Exercise instructions - Where the listing below reaches the line containing "Task: Click the magnifier", start writing out lines exactly, and stop once the line containing "Task: Click the 导出 export button" has been written.

****************************************

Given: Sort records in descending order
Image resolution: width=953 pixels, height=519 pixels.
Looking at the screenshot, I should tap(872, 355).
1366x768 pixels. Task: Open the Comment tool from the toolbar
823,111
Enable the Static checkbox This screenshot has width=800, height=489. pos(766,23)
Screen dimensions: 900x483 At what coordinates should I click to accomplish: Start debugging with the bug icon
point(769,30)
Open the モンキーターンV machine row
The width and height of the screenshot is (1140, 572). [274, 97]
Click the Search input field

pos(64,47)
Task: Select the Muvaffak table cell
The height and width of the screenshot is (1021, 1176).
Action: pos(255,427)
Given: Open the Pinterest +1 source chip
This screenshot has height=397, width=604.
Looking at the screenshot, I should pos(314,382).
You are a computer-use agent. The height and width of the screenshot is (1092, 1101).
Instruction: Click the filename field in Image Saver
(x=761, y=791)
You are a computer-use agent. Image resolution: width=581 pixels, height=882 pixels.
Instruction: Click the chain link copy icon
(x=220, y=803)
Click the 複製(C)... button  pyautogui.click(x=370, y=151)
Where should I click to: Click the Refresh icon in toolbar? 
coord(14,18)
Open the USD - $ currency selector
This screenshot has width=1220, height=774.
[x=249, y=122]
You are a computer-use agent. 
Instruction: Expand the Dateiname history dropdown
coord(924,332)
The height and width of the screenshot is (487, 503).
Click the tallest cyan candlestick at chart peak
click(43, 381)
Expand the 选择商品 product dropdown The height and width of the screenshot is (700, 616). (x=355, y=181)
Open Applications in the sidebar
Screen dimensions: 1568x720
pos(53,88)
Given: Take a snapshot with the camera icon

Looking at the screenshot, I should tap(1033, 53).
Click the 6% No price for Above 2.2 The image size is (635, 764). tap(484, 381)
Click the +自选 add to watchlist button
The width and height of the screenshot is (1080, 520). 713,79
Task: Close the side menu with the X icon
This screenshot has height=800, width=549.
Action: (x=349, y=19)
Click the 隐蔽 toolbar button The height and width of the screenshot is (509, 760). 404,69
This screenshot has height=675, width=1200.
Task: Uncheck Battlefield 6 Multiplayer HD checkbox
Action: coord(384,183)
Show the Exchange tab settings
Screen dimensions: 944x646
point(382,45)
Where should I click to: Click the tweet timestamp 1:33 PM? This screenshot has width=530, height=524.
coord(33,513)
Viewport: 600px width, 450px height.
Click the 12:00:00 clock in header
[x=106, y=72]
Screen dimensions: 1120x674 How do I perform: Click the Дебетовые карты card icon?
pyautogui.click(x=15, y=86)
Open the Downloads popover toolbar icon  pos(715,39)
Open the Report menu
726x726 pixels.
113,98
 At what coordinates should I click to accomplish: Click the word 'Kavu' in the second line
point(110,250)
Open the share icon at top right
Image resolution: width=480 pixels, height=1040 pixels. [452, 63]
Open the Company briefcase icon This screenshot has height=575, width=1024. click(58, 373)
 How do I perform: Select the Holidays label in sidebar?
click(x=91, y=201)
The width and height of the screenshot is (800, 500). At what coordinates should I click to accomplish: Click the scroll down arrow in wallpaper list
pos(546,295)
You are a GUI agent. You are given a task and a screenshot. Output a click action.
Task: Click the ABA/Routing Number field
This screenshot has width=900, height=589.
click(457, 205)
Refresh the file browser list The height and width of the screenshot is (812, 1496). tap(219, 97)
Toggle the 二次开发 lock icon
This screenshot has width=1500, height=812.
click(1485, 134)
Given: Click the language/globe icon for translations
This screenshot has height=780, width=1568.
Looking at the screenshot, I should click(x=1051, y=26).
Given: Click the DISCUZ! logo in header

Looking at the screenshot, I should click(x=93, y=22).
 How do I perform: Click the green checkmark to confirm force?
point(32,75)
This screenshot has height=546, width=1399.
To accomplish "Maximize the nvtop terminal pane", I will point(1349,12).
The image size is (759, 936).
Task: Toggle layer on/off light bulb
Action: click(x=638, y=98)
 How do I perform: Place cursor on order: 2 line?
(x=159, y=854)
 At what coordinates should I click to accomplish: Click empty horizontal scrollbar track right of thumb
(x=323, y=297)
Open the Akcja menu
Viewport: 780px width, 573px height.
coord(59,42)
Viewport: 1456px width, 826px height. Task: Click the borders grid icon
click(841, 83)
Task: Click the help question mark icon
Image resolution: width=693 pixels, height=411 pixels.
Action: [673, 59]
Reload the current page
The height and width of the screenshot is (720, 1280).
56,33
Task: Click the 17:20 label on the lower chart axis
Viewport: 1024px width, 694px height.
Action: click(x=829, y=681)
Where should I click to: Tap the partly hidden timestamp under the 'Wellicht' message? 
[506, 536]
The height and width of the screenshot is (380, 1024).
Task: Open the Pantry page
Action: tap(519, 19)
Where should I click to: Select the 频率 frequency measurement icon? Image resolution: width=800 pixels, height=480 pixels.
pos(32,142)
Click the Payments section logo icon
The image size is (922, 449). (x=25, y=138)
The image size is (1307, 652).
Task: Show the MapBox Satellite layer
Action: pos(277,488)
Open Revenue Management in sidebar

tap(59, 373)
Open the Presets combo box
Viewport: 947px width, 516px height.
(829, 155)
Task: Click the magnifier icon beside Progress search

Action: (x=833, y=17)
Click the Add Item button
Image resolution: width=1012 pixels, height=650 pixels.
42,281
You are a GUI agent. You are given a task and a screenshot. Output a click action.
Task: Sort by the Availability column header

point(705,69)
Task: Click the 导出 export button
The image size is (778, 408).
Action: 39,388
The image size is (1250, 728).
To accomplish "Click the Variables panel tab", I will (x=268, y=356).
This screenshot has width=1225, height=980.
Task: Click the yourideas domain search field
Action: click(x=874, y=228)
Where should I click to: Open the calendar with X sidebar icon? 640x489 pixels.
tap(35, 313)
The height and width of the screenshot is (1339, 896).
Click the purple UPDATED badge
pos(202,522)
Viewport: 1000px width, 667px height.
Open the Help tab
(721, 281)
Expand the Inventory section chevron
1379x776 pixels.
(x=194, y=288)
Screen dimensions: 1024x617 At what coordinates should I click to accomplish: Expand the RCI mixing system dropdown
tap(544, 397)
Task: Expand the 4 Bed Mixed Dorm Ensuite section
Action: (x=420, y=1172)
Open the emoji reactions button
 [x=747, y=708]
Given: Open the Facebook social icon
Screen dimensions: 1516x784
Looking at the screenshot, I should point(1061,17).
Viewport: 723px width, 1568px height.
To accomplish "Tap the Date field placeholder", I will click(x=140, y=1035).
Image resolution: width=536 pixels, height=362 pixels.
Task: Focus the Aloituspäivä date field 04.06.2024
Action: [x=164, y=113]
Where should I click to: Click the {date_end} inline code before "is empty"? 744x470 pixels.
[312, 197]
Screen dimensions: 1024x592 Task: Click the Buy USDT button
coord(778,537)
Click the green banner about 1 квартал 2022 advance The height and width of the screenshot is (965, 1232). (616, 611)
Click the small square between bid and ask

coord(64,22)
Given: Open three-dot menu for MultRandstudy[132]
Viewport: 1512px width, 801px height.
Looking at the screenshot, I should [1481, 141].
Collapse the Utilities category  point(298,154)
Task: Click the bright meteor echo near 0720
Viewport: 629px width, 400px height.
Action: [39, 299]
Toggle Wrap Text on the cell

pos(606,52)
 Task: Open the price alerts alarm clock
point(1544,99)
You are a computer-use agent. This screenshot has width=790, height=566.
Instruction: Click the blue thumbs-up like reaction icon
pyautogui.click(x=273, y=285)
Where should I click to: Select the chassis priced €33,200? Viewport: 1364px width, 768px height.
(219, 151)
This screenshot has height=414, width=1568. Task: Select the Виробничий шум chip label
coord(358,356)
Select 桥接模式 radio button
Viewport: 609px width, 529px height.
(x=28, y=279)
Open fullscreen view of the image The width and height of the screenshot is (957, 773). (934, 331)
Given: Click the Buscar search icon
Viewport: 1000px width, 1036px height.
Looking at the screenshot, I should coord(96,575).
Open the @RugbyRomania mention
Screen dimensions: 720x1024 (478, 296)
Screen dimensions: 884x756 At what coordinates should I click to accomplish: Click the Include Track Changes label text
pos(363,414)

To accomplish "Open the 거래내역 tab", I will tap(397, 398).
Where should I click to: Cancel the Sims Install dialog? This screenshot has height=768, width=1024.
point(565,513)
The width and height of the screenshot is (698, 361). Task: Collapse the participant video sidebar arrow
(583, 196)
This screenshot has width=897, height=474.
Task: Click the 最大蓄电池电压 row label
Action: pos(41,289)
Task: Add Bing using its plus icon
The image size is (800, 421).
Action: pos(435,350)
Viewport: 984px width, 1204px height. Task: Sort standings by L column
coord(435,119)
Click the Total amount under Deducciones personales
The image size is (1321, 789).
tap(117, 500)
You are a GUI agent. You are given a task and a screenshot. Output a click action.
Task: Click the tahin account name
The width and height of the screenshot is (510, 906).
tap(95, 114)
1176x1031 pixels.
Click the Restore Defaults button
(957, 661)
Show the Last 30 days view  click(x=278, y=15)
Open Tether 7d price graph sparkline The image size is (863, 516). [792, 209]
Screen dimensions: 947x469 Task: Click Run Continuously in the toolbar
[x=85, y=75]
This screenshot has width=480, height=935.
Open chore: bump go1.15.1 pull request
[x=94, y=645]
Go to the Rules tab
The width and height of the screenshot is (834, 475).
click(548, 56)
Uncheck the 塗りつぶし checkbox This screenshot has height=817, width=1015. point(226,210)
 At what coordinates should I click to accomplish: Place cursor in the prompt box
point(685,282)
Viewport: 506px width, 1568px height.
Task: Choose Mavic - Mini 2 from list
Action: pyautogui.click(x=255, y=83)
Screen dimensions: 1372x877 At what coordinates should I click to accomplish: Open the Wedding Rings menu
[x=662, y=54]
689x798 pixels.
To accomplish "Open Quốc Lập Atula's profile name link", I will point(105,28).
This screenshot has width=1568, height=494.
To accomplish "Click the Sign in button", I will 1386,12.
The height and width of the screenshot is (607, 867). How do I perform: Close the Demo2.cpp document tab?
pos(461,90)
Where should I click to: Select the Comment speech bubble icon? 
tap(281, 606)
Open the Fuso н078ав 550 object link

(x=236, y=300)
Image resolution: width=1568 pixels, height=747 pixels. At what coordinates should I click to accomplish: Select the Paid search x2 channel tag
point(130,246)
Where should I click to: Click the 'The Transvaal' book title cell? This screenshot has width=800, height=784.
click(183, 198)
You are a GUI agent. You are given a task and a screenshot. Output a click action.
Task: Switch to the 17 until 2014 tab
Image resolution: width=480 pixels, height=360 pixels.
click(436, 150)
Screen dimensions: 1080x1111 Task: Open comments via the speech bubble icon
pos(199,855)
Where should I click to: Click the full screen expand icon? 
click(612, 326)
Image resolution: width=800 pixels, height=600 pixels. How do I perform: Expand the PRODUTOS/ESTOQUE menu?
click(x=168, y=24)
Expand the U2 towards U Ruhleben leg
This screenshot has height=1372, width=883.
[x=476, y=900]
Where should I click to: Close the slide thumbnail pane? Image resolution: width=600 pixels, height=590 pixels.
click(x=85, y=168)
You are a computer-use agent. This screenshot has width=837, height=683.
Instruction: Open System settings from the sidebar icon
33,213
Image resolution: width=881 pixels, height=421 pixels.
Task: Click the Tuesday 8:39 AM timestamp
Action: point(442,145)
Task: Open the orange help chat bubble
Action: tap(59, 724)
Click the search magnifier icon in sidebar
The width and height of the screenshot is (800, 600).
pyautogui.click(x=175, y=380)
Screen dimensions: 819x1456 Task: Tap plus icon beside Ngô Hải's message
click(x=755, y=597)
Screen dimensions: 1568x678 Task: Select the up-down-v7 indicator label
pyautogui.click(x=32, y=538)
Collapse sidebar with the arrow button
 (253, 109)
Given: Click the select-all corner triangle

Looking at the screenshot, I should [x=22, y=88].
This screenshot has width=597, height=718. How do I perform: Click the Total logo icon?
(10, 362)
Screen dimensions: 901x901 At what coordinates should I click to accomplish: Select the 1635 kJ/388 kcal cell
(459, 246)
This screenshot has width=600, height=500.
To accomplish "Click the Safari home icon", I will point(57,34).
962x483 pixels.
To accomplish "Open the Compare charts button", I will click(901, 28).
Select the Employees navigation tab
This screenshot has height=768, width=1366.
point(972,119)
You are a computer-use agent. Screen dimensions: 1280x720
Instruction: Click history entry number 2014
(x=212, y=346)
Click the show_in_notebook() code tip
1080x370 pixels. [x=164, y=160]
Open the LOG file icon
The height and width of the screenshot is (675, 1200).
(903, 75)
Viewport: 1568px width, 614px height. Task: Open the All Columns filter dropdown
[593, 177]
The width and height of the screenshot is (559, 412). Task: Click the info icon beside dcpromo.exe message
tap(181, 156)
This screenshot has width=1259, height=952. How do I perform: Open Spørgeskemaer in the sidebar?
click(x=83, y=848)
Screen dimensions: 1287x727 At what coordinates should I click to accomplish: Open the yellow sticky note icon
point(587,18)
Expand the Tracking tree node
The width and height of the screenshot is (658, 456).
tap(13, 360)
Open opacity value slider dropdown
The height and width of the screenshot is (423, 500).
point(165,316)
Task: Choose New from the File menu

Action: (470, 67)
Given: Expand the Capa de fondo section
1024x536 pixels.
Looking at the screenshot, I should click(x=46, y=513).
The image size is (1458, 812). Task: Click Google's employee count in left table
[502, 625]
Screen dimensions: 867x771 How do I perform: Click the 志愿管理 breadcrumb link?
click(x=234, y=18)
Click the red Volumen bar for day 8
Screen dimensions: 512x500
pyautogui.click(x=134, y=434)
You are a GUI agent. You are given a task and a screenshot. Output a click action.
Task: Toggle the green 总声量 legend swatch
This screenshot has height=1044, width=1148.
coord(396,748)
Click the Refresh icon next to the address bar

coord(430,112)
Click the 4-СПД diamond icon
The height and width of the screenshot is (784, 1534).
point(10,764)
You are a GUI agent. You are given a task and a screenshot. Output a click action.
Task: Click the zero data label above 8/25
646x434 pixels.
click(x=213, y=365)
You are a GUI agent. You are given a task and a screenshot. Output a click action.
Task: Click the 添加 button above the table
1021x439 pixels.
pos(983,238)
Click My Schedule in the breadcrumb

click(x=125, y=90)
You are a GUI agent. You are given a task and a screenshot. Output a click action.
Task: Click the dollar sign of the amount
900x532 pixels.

****************************************

Answer to the exercise -
Task: Click the magnifier icon beside Progress search

Action: (x=833, y=17)
Click the Add Item button
Image resolution: width=1012 pixels, height=650 pixels.
42,281
You are a GUI agent. You are given a task and a screenshot. Output a click action.
Task: Sort by the Availability column header

point(705,69)
Task: Click the 导出 export button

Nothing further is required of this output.